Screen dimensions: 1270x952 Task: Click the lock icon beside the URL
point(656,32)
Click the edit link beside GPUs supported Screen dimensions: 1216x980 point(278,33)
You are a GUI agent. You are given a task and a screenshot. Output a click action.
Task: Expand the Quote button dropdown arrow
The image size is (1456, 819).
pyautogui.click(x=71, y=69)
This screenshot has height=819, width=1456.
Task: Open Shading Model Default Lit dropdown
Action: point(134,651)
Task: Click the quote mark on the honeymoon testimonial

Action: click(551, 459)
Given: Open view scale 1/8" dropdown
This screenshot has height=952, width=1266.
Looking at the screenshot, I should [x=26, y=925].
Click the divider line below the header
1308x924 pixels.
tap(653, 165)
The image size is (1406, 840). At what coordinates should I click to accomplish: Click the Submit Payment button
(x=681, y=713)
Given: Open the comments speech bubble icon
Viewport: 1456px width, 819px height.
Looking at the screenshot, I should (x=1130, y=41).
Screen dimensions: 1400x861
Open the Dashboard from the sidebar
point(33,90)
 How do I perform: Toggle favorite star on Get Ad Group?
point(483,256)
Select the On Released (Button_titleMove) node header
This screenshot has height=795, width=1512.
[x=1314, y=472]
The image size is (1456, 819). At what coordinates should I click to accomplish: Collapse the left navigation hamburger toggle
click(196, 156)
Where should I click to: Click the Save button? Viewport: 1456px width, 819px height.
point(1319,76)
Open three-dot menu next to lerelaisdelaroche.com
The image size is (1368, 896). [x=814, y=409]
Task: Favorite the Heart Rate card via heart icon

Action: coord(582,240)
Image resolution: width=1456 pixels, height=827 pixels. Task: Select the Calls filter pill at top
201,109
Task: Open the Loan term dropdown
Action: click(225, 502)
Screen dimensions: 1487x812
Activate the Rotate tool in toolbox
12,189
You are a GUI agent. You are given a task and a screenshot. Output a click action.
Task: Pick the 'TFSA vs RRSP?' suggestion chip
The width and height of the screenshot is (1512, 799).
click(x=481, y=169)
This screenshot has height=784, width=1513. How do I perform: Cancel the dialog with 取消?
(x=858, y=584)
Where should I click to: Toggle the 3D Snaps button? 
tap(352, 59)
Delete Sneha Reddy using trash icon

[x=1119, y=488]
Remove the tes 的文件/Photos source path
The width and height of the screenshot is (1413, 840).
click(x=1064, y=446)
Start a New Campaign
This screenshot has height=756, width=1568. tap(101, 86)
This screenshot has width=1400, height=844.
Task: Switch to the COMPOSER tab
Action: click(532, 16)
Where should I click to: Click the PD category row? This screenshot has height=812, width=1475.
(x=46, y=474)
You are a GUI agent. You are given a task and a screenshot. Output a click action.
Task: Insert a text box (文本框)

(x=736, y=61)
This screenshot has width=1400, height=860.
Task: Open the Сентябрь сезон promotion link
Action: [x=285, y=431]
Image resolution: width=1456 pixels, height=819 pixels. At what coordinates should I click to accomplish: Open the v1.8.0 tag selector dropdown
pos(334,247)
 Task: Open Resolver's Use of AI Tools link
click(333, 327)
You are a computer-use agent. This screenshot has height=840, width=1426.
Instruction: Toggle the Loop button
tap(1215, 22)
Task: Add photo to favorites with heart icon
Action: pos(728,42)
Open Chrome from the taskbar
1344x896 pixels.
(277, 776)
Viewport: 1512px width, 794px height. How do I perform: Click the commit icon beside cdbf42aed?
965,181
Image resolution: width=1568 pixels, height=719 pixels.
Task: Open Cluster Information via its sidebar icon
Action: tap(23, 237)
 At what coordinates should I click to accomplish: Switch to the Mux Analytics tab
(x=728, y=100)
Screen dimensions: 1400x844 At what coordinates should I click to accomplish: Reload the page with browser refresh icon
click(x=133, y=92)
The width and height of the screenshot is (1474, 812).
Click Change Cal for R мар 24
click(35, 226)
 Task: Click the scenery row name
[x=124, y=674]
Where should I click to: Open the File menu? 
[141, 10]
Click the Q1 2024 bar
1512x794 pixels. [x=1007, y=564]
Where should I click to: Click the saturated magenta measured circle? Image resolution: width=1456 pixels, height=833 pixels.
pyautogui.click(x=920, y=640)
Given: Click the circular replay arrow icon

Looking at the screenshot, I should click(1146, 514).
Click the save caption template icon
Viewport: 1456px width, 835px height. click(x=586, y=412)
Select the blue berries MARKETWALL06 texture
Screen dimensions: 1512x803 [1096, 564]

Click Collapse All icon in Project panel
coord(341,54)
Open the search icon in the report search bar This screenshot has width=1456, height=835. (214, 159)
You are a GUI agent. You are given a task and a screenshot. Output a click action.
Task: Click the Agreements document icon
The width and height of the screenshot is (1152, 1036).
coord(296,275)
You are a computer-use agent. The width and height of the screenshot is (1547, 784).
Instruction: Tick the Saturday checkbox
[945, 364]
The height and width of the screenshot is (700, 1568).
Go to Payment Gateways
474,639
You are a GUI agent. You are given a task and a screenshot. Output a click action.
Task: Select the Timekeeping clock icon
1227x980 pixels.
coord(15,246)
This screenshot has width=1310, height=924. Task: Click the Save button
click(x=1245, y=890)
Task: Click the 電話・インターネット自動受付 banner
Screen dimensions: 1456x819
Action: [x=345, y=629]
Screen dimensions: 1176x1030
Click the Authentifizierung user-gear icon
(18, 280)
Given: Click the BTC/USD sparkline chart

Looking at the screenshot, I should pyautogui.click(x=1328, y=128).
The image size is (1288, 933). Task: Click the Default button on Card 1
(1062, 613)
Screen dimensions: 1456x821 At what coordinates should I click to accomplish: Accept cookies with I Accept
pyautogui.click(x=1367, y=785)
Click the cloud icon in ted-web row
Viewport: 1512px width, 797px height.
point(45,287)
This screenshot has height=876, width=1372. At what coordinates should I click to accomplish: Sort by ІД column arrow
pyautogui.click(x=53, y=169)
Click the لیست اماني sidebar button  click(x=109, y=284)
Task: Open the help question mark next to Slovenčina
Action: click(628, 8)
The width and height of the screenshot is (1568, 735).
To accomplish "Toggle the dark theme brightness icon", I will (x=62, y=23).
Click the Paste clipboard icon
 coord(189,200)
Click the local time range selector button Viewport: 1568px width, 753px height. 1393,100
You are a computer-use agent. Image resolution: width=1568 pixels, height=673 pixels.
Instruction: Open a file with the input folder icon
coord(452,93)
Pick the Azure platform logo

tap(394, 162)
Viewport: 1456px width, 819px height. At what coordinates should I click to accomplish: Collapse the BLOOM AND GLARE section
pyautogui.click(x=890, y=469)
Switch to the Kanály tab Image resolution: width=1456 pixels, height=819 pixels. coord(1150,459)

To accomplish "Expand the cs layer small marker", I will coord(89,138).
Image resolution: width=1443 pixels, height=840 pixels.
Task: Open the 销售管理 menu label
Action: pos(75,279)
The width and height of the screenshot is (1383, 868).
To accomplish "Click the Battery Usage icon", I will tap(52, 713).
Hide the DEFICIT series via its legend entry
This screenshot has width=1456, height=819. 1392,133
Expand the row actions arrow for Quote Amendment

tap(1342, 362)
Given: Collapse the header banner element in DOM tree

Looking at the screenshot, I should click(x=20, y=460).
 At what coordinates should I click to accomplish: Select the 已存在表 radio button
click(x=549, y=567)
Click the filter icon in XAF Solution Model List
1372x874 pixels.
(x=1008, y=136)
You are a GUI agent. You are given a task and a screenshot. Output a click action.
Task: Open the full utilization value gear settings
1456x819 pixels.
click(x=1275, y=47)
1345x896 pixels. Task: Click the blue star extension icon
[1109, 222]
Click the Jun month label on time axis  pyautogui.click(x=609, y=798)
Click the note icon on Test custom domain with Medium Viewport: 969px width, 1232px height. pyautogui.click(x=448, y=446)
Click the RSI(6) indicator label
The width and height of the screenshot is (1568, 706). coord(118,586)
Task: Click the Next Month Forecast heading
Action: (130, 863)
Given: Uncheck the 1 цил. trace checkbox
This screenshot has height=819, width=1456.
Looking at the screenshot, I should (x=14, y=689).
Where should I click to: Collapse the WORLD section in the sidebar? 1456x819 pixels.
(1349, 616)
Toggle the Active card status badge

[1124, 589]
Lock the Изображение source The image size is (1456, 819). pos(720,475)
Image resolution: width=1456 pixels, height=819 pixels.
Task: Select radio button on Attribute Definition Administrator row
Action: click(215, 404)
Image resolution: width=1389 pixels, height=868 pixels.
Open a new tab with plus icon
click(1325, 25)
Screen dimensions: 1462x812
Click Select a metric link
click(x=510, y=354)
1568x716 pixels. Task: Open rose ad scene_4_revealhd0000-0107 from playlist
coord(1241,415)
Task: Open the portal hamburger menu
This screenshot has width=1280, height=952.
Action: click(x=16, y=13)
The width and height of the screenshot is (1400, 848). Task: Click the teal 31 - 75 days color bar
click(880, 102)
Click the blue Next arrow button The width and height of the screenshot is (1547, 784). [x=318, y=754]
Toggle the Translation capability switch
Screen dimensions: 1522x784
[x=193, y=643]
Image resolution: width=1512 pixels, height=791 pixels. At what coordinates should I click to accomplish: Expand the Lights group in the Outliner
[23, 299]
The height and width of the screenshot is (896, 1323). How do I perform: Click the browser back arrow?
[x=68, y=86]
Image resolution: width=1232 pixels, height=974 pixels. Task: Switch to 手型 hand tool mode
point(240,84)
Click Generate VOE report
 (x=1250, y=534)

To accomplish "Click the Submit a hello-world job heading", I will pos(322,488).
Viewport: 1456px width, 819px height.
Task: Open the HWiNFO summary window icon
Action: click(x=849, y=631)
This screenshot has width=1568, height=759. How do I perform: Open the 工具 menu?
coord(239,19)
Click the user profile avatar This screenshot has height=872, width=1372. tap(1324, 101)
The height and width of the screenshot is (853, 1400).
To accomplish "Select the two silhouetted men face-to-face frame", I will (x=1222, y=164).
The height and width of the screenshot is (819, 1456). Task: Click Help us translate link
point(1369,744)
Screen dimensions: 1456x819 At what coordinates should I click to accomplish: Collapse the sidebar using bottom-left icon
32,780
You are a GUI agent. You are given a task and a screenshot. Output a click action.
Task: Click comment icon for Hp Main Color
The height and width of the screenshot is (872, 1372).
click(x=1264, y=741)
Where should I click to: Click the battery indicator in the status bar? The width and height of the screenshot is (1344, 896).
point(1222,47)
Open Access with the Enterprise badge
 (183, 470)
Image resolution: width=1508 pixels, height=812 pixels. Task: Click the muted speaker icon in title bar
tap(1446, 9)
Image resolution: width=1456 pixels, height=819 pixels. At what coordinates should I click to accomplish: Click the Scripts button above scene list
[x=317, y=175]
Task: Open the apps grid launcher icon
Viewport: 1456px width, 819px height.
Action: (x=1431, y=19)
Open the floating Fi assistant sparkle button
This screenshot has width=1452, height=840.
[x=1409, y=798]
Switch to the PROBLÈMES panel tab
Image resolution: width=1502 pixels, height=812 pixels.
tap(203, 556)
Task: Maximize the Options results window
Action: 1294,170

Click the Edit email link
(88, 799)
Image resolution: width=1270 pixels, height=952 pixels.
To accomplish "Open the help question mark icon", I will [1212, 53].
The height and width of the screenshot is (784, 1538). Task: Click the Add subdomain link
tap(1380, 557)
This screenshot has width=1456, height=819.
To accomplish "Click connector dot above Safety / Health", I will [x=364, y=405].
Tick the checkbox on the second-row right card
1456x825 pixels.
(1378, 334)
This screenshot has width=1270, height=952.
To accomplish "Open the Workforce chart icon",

WHAT THIS TASK INVOLVES ->
Show every line in the listing above that carries the word "computer".

RESULT OF THIS TASK ->
You are a computer-use agent. This screenshot has height=840, width=1426.
You are a computer-use agent. The width and height of the screenshot is (1547, 784).
You are a computer-use agent. Image resolution: width=1568 pixels, height=673 pixels.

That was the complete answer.